In this series of blog posts. I will talk about query optimization in general. However, before doing so; In this blog post we will cover
These topics will lay the foundation for query optimization, will establish a common vocabulary and hopefully make reader motivate for subsequent parts.
In subsequent parts: I plan to cover following optimizations:
SQL (Structured Query Language) is a descriptive language that is used to interact with databases. An SQL query specifies the desired output by the user. However, it doesn’t specify how to calculate desired output during execution. As an example, following SQL query:
SELECT name, surname
FROM student_table
WHERE major='Mathematics'
ORDER BY id;
can be translated to english as
Bring me the name, and surnames of the each student who majors in Mathematics where result is ordered by student id.
However, it says nothing about how to accomplish this. For most of the queries, especially for complex queries there are many possible ways to calculate desired result with various tradeoffs.
From this specification, a query is pretty opaque to end user which is fine for most of the users who don’t and shouldn’t care. However, if we work on performance and optimization. We need to inspect internals of the query execution better. LogicalPlan
and PhysicalPlan
enables us to see what a query does, how it executes in a friendly format.
Before continuing, in case anyone wants to try out the same queries locally. Here is the query to generate necessary table locally.
CREATE TABLE IF NOT EXISTS student_table(id INT, name VARCHAR, surname VARCHAR, major VARCHAR, country VARCHAR)

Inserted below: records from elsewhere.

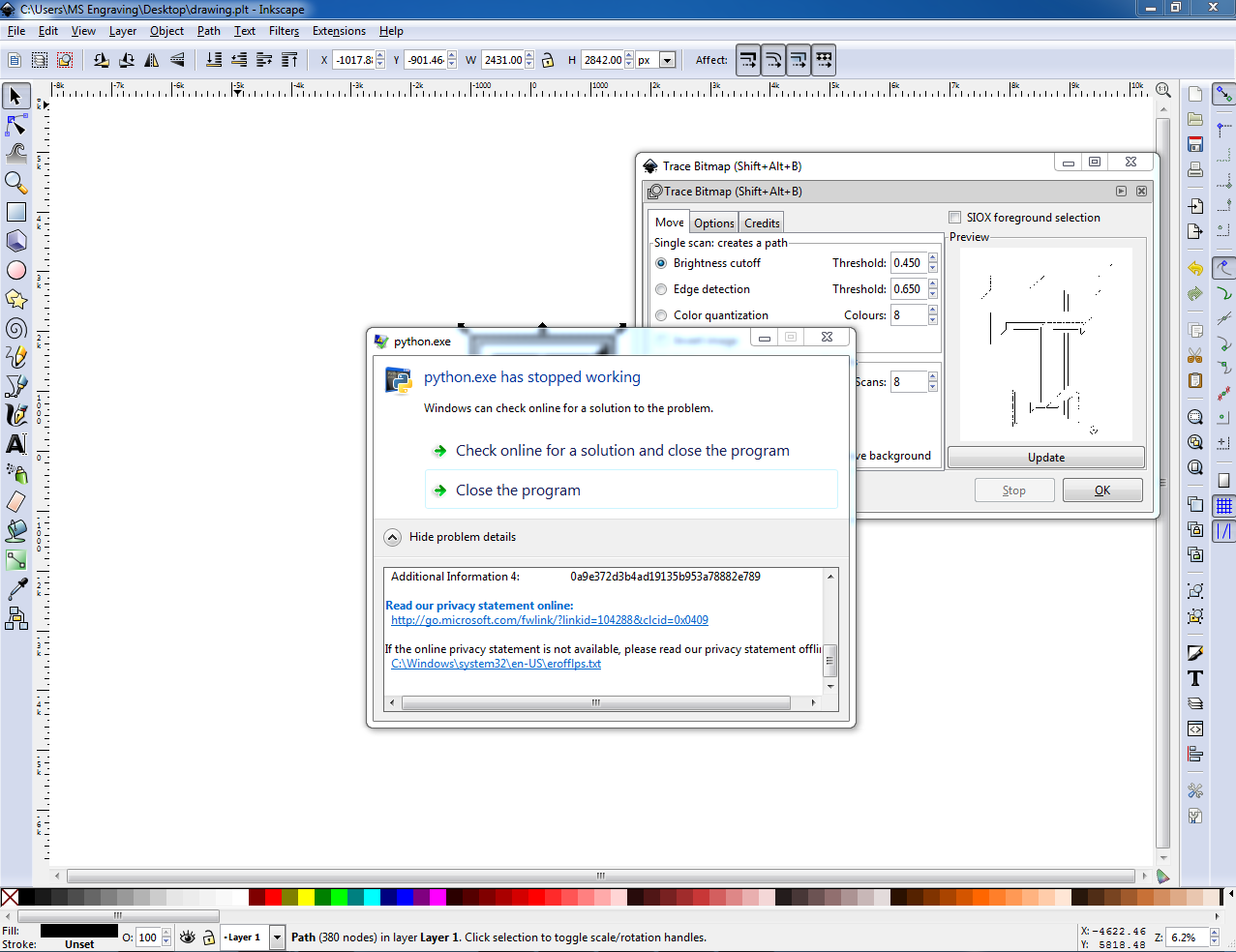The image size is (1236, 952).
Task: Open the px units dropdown
Action: click(x=664, y=59)
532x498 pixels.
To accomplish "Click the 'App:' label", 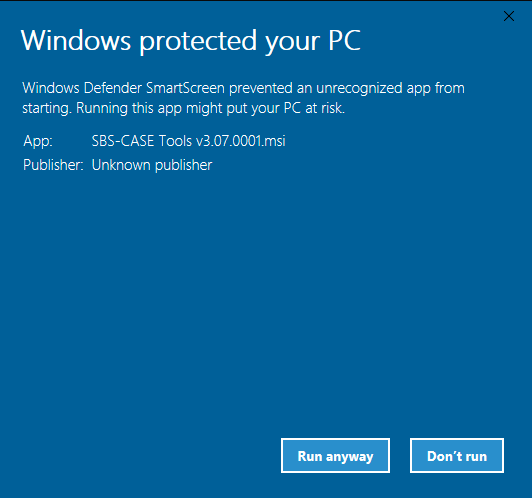I will (38, 141).
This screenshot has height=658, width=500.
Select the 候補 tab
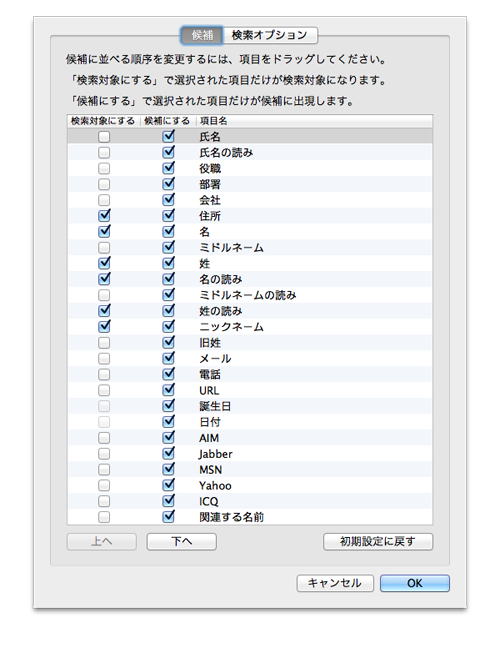(x=202, y=35)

AS VALUES(103, 'Mustafa', 'Demir', 'Mathematics', 'TUR'),
(101, 'Jack', 'Hu', 'CS', 'US'),
(105, 'Gerard', 'Depardieu', 'Mathematics', 'FR'),
(102, 'Steven', 'Smith', 'Mathematics', 'UK'),
(104, 'Ekaterina', 'Mihailov', 'Physics', 'RUS');
Also please note that I execute these queries using cli tool of Apache Datafusion. This is the system I am most familiar with, However results and corresponding queries should be (almost) same in other query engines (configuration options might be pretty different though).
A LogicalPlan
contains the necessary logical steps to compute query result. However, this representation is in high level, and omits lots of details related to the actual execution. I like to think LogicalPlan
more like pseudo code, where you can see the general picture without bogging down in detail or specificities. In contrast PhysicalPlan
is more like implementation of a pseudocode in a specific language. Anyone knowing the internals of the query engine can understand what is going on (like reading a code) by reading the PhysicalPlan
. However, for this blog post Logical Plan
representation will be enough for our use cases. Let’s see theLogical Plan
Datafusion generates for the query above by executing following command:
-- Generate only logical plan
set datafusion.explain.logical_plan_only = true;
-- See the plan for query
EXPLAIN SELECT name, surname
FROM student_table
WHERE major='Mathematics'
ORDER BY id;
where original query is prepended with EXPLAIN
keyword and configuration is set logical plan only mode to not clutter result with physical plan for now. Command above produces following Logical Plan
:
+--------------+-----------------------------------------------------------------------------+
| plan_type | plan |
+--------------+-----------------------------------------------------------------------------+
| logical_plan | Projection: student_table.name, student_table.surname |
| | Sort: student_table.id ASC NULLS LAST |
| | Projection: student_table.name, student_table.surname, student_table.id |
| | Filter: student_table.major = Utf8("Mathematics") |
| | TableScan: student_table projection=[id, name, surname, major] |
+--------------+-----------------------------------------------------------------------------+
A Logical Plan
contains the necessary steps to produce the desired result according to specifications of the SQL query, where each step is represented as single line and executes from bottom to top. To better understand this representation, let’s look the equivalent Logical Plan
as tree.
where each arrow show the data flow during execution. These two representations are completely same. In the first representation dependency between operators are specified by the indentation level (e.g The operator(s) with 2 indentation level ahead of an operator is the child(ren) of the operator). First representation is more concise, more text friendly. However, it maybe intimidating at the start. Second representation is more friendly, however fills up lots of space.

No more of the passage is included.